III - tratar de atos ou negócios jurídicos específicos previstos em ato da Secretaria da Receita Federal do Brasil.

Na hipótese de a Secretaria da Receita Federal do Brasil não reconhecer, para fins tributários, as operações declaradas, o sujeito passivo será intimado a recolher ou a parcelar, no prazo de trinta dias, os tributos devidos acrescidos de juros de mora, não se aplicando às operações que estejam sob procedimento de fiscalização quando da apresentação da declaração – art. 9º.

O art. 10 dispõe que a forma, o prazo e as condições de apresentação da declaração de que trata o art. 7º, inclusive hipóteses de dispensa da obrigação, serão disciplinadas pela Secretaria da Receita Federal do Brasil.

As hipóteses em que a declaração será considerada ineficaz estão arroladas no art. 11, a saber:

I - apresentada por quem não for o sujeito passivo das obrigações tributárias eventualmente resultantes das operações referentes aos atos ou negócios jurídicos declarados;

II - omissa em relação a dados essenciais para a compreensão do ato ou negócio jurídico;

III - contiver hipótese de falsidade material ou ideológica; e

IV - envolver interposição fraudulenta de pessoas.

Por fim, o art. 12 prevê que a ausência de apresentação da declaração referida no art. 7º ou a ocorrência de alguma das situações previstas no art. 11 caracteriza omissão dolosa do sujeito passivo com intuito de sonegação ou fraude e os tributos devidos serão cobrados acrescidos de juros de mora e da multa prevista no § 1º do art. 44 da Lei nº 9.430, de 27 de dezembro de 1996. 
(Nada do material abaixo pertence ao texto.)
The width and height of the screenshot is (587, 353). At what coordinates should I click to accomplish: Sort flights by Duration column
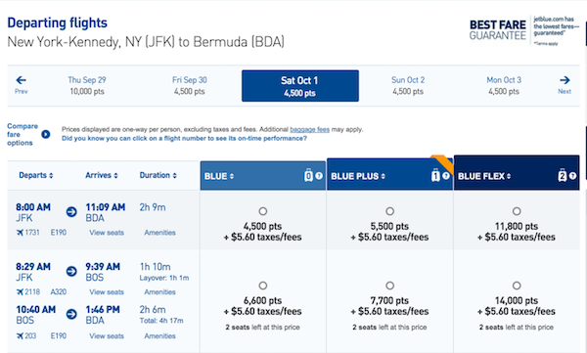[x=158, y=175]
Ocorre que a tentativa de dar efetividade ao comando contido no art. 116 do CTN é passível de crítica, na medida em que, por via oblíqua, procurar inibir o planejamento tributário pelos sujeitos passivos, sem sequer ter havido a devida regulamentação por meio de lei ordinária.
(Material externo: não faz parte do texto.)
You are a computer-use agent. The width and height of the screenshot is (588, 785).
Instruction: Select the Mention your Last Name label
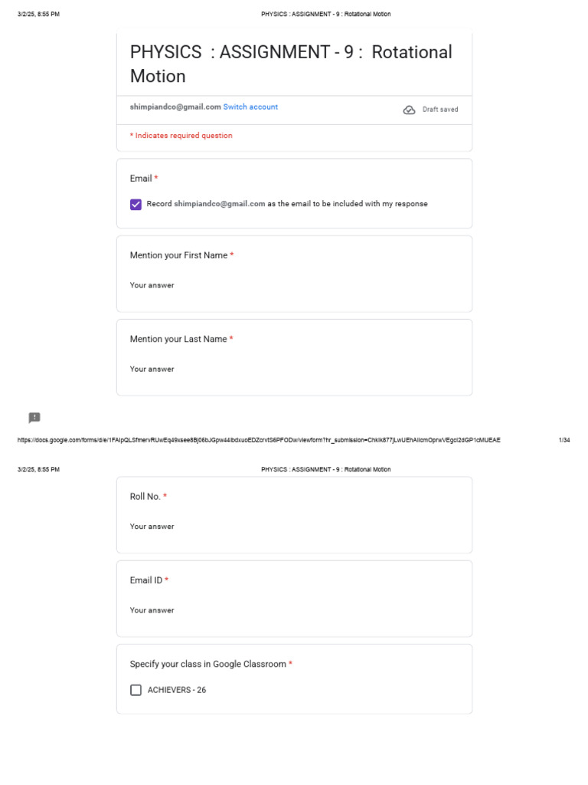coord(178,339)
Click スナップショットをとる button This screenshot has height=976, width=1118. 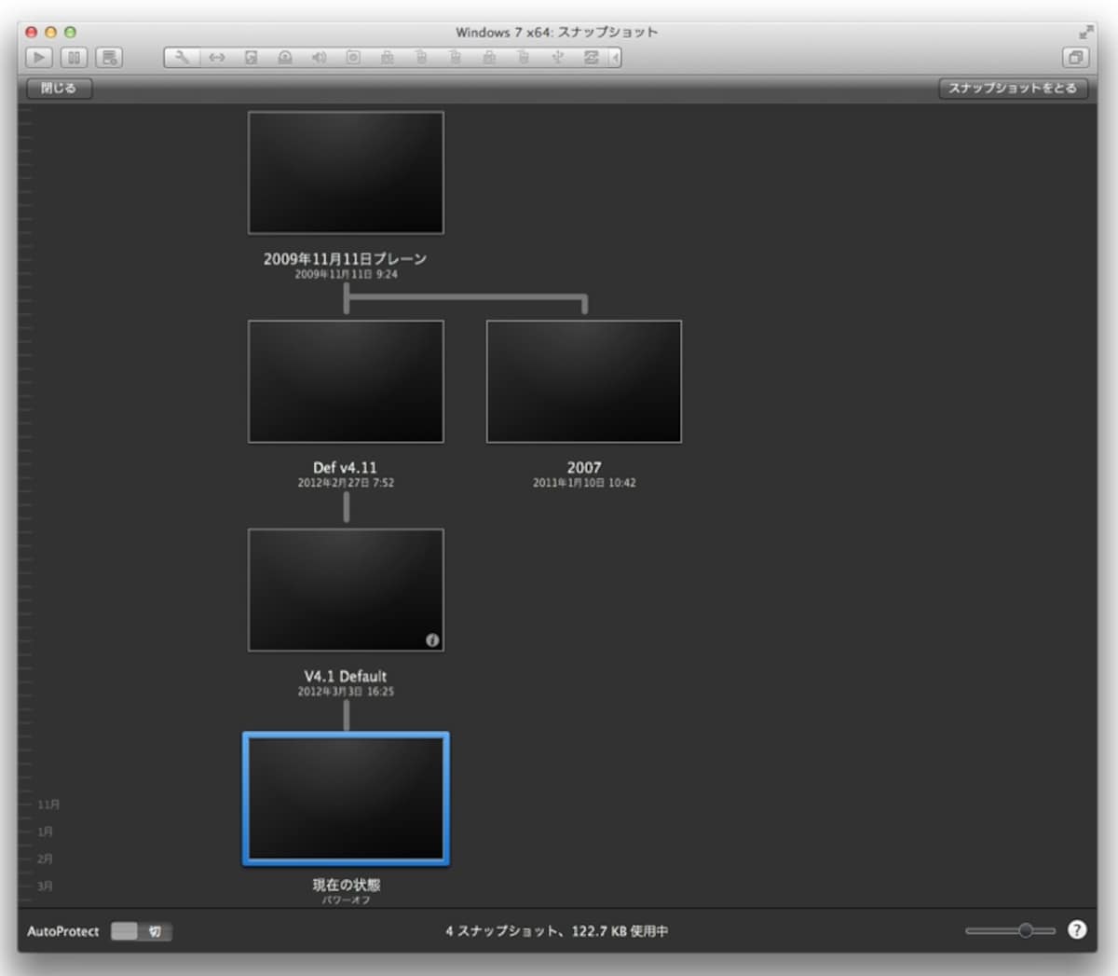(1013, 88)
A norma sob análise adota, a bem da verdade, uma lógica centrada na presunção de dolo por parte do sujeito passivo. Primeiro, por exemplo, impõe o dever de declaração pelo simples fato de o contribuinte ter adotado uma forma atípica ou não usual. Depois, considera a ausência de declaração como omissão dolosa, passível de imposição de grave penalidade.
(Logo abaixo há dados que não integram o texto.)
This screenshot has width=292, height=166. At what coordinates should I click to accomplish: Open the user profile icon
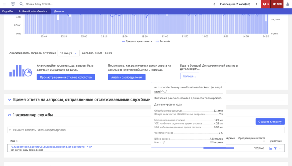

Sob tal perspectiva, não parece ter havido preocupação para estabelecer procedimentos visando à identificação do abuso de direito no planejamento tributário, mas tão somente a previsão de critérios isolados a autorizar a desconsideração dos negócios jurídicos entabulados, o que, certamente, e, infelizmente, apenas aumentará a insegurança jurídica no que tange ao planejamento da atividade econômica pelas empresas.  

 


[2]GRECO. Marco Aurélio. Planejamento Tributário. São Paulo: Dialética. 2004. p. 452.